▶ **TEXT SHOWN**
────────────────

The Unknowing Parent & the Wounded Child: Patterns of Dysfunction within the Family System – PAR


Parents do not come with a parenting manual or a relational certificate. Their script is inherited from their own parents, who, in turn, had inherited theirs from their families of origin. And the cycle continues inter-generationally.

Unconscious parenting creates a painful sense of shame, inadequacy or false superiority in children. Left unacknowledged and unprocessed, this results in carrying these wounds into adulthood. When events in the life of adults who carry these wounds trigger unconscious memories of the original wounding, they enter a cycle of re-experiencing the shame or grandiosity of childhood and react to situations immaturely and dysfunctionally.

These primal problems of relationship that originate in childhood are sent back to the recesses of the mind and are hidden from view by layers of dysfunctional adult adaptation. With the authentic self completely usurped by the layers of coping defenses, healthy intimacy for the adult becomes elusive. Healthy intimacy requires the trusting offer of our true self to another (whether partner, spouse, friend, sibling, son, daughter, etc.) and our trusting acceptance of the other’s true self in return.

The Wounding Dance:

Stress destroys our ability to be mature parents and to have authentic relationships. In a perpetually stressful and demanding world in which many of us today struggle to raise our children, we tragically, though inadvertently, traumatize and burden our children with the pain of psychic wounds that may last their entire lives.

To stressed parents, particularly first-timers, the job of parenting can be overwhelming. With no script to follow except the inherited one with all its inaccuracies and falsities, parents are unaware of how inappropriately they are parenting. They are often confused, saddened, enraged, overwhelmed or depressed as the task of parenting brings to the surface the parents’ own childhood wounds. The parents overreact to their children and do one of two things that begin the whole problematic cycle: They falsely empower or they disempower their children.

All trauma results from disempowering abuse or falsely empowering abuse (which is also disempowering because it is not authentic). The unaware parent either shames the child into silence as a way of managing his/her own external stress, thereby disempowering the child, or assigns the child roles for which the parent should be responsible, thereby falsely empowering the child.

Under false empowerment, the child is asked to take care of parents (whether physically and/or emotionally). Parents make children believe that assigning them this role has given them power and importance. What parents are actually doing in false empowerment is robbing the children of their childhood. Examples of assigned roles include: Hero, Heroine, Counselor, Friend, Confidante, Mediator, Daddy’s Little Girl, Mommy’s Little Man, and the Clown (who is assigned the task of bringing lightness and humor into the family). Burdening children with the task of caring for their parents traumatizes children by silencing their true, authentic selves. They wind up with a false sense of value that makes them believe that they are “better than” or “one-up” over the parents they are caring for.

Falsely empowered children become adapted to a role that damages their childhood spontaneity and gives them a premature sense of maturity. These children lose contact with their own authentic selves, and although they know that something is not quite right, the praise they get for “being so good and making their parents proud” keeps them content in their delusion of power. Both parents and children are living a lie. For these children, the source of value is external. They never learn the concept of inherent worth. Their value comes from taking care of other people, and instead of developing “self-esteem” they develop “other-esteem”. They live their lives playing a role, disconnected from their authentic self and from the place of real self-love.

────────────────

▶ **EXTRACTED DATA**
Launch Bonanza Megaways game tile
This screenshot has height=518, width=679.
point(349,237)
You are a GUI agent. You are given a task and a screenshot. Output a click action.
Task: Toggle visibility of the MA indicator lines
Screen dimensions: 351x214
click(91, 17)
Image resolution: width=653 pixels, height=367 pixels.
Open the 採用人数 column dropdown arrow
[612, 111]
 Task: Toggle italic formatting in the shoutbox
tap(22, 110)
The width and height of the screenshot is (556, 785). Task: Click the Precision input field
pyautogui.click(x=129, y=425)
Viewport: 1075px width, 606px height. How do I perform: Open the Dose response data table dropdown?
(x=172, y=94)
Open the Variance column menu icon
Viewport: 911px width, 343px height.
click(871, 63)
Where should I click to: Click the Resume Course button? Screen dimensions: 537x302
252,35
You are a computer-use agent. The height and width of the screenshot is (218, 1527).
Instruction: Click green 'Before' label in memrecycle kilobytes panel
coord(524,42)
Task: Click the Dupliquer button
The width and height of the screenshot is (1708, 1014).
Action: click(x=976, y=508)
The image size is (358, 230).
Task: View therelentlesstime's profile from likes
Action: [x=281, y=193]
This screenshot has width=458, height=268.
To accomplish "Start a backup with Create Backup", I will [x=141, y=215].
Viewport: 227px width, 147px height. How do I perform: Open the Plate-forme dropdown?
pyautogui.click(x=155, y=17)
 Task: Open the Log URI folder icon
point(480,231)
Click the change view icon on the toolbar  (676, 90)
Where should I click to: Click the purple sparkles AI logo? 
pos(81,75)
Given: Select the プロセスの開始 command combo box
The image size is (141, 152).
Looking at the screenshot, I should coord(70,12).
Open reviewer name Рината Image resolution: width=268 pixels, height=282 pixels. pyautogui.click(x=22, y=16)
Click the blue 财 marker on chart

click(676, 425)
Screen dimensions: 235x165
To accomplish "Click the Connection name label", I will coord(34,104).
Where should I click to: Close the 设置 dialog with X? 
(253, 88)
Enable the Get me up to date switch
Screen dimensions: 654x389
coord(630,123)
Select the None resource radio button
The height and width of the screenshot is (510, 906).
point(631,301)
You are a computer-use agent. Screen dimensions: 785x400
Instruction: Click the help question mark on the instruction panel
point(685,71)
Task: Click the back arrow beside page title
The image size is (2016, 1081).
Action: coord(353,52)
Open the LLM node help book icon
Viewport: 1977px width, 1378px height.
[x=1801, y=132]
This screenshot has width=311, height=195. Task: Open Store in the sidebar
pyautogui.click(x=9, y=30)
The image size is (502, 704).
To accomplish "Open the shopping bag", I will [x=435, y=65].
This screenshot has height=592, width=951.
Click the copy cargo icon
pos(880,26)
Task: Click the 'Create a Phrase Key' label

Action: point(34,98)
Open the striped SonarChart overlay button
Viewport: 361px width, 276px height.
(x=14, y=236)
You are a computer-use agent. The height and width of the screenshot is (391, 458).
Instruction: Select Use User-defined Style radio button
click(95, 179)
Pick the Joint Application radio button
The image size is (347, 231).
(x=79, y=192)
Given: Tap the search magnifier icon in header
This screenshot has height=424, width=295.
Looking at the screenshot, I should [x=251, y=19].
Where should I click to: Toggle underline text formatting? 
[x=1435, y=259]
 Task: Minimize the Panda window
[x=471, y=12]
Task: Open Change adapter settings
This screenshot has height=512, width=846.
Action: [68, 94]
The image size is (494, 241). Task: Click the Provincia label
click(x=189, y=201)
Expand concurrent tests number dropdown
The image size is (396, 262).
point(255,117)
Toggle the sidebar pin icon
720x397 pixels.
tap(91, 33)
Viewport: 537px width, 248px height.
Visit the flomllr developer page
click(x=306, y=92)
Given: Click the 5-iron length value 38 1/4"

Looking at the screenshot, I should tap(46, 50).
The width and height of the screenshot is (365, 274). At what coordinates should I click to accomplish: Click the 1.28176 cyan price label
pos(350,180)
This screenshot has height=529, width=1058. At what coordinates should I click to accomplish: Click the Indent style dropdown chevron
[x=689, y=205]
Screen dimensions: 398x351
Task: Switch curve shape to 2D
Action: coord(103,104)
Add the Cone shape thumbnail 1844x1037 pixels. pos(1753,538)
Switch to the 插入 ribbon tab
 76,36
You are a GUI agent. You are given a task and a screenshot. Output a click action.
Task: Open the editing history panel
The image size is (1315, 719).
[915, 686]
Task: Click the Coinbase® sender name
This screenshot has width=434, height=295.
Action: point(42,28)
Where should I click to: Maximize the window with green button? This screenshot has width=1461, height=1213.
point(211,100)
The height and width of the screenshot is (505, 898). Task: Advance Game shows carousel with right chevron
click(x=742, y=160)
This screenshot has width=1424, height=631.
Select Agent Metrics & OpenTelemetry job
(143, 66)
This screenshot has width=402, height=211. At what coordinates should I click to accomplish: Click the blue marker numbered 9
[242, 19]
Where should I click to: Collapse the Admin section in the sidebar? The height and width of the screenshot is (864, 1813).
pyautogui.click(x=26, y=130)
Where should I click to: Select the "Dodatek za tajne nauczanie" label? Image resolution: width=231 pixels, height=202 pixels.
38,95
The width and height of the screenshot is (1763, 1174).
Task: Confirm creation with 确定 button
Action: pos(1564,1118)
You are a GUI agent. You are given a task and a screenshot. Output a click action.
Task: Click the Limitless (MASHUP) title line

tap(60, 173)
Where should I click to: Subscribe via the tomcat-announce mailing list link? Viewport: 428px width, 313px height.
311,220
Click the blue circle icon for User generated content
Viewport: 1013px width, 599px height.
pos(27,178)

────────────────

▶ **GOAL OF THE EXERCISE**
The text on family dysfunction says that parenting brings up parents' own childhood wounds. List every emotional state it says parents are often in when this happens.

▶ **OUTPUT OF THE TASK**
Confused, saddened, enraged, overwhelmed, depressed